╭─ Task material
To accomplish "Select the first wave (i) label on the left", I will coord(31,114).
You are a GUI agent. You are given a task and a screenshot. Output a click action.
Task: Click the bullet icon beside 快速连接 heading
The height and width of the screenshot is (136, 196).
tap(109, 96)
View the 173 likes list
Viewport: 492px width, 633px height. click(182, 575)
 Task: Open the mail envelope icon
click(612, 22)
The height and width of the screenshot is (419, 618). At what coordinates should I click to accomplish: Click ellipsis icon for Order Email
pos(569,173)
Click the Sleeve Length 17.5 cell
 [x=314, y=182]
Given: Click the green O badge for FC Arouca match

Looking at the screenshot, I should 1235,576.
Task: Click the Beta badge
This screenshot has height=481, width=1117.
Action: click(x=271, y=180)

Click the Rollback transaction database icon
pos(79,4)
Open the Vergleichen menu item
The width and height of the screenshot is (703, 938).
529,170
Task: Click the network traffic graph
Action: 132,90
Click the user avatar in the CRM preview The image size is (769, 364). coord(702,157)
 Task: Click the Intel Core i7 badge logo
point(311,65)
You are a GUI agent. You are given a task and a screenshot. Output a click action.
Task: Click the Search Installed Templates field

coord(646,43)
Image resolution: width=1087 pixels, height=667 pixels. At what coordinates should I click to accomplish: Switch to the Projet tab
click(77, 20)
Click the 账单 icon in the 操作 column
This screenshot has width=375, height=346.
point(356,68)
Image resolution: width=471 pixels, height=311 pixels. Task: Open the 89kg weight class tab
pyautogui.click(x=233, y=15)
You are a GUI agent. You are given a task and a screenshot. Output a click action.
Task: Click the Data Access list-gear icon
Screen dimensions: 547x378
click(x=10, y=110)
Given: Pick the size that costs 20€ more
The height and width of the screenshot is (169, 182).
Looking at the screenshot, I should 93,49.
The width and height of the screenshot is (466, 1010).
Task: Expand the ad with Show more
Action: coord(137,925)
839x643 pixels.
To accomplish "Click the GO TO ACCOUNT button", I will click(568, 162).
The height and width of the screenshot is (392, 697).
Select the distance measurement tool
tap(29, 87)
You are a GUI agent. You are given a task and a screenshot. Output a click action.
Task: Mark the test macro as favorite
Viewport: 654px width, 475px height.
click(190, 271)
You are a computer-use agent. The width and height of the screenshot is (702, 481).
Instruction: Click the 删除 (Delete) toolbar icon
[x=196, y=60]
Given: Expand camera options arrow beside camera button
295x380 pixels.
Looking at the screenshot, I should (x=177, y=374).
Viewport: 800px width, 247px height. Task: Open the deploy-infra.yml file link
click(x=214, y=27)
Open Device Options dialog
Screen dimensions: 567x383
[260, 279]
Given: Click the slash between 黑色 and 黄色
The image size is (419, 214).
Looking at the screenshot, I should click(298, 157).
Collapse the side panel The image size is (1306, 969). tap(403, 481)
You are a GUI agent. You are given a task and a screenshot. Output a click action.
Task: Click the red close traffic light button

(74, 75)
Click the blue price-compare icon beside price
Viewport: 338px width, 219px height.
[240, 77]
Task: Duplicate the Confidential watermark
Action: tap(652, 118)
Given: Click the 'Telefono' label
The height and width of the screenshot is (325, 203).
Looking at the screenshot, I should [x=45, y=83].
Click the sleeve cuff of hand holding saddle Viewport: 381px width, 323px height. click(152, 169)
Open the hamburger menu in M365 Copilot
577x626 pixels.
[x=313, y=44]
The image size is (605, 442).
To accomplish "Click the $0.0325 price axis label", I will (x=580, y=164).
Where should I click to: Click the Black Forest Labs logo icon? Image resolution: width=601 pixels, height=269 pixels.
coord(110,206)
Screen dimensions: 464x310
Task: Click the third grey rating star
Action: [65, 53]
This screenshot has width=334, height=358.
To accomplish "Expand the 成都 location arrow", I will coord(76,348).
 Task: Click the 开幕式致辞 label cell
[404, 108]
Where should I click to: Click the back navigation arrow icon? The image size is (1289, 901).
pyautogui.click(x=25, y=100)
╰─
What to produce ->
For each line in the data above that contains the string "will", extract the line.

Solution to this problem ->
To accomplish "Select the first wave (i) label on the left", I will coord(31,114).
To accomplish "Click the GO TO ACCOUNT button", I will click(568, 162).
To accomplish "Click the $0.0325 price axis label", I will (x=580, y=164).
To accomplish "Expand the 成都 location arrow", I will coord(76,348).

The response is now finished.